Quais são os possíveis futuros cenários?
Vamos considerar o pior cenário possível: não há imunidade cruzada entre outros HCoV contra o SARS-CoV-2, não há como aumentar a capacidade dos sistemas de saúde, remédios e vacinas vão requerer meses ou até alguns anos para o desenvolvimento e teste, restando somente intervenções não farmacológicas para conter a transmissão do vírus. Nesse cenário, a pandemia de COVID-19 poderia durar até 2022, com possíveis duas ondas de contaminações que teriam seu pico durante o inverno no hemisfério norte, e com a necessidade de novos períodos de isolamento social de 25 até 75% do tempo. Durante esses dois anos, possivelmente o vírus contaminaria todo o mundo. Neste caso, as contaminações aconteceriam como aconteceu com o influenza entraria em um ciclo sazonal de infecções (ocorrendo principalmente no inverno).
Caso a capacidade dos sistemas de saúde seja aumentada (e isto já está ocorrendo, mesmo que mais lentamente do que gostaríamos neste momento), facilitaria à população a ganhar imunidade contra o vírus, levando a redução do tempo da pandemia, dos isolamentos e distanciamentos sociais. Essa imunidade não ocorre por termos mais hospitais, mas por termos mais capacidade de suporte para atender pacientes, assim, estes têm mais chances de sobreviver, ficando imunizados (ao menos, ao que tudo indica) por um tempo. Junto a esse fato, com a descoberta de algum potencial medicamento eficaz, a pandemia e as medidas de isolamento poderiam ser totalmente relaxadas por volta do primeiro semestre de 2021.

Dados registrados

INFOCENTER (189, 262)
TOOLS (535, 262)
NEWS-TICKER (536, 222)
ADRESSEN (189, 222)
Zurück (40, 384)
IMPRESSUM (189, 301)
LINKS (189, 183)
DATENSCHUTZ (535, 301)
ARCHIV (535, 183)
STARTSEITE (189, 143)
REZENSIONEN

Tarefa A:
Enumere as condições que o trecho sobre os cenários da COVID-19 atribui ao pior cenário possível.
Tarefa B:
De acordo com o trecho sobre os cenários da COVID-19, cada afirmação é verdadeira? Responda sim ou não e cite as palavras do trecho que decidem. (i) No pior cenário, a pandemia poderia durar até 2022. (ii) A imunidade da população se deve a haver mais hospitais. (iii) O aumento da capacidade dos sistemas de saúde ainda não começou.
Tarefa C:
Prossiga com o trecho sobre os cenários da COVID-19 a partir da última frase apresentada.

Resposta escrita A:
1. Não há imunidade cruzada entre outros HCoV contra o SARS-CoV-2.
2. Não há como aumentar a capacidade dos sistemas de saúde.
3. Remédios e vacinas vão requerer meses ou até alguns anos para o desenvolvimento e teste.
4. Restam somente intervenções não farmacológicas para conter a transmissão do vírus.

Resposta escrita B:
(i) Sim: "a pandemia de COVID-19 poderia durar até 2022".
(ii) Não: "Essa imunidade não ocorre por termos mais hospitais, mas por termos mais capacidade de suporte para atender pacientes".
(iii) Não: "e isto já está ocorrendo, mesmo que mais lentamente do que gostaríamos neste momento".

Resposta escrita C:
Mas, como dito, esse seria o pior dos cenários. A maioria dessas alegações feitas pelos pesquisadores foram baseadas em modelos matemáticos, então muitas pesquisas ainda precisam ser feitas para se comprovar algumas dessas modelagens como o grau de imunidade cruzada causada pelos vírus e o tempo da imunidade das pessoas contra o SARS-CoV-2.
Os argumentos expressos nos posts deste especial são dos pesquisadores, produzidos a partir de seus campos de pesquisa científica e atuação profissional e foi revisado por pares da mesma área técnica-científica da Unicamp. Não, necessariamente, representam a visão da Unicamp. Essas opiniões não substituem conselhos médicos.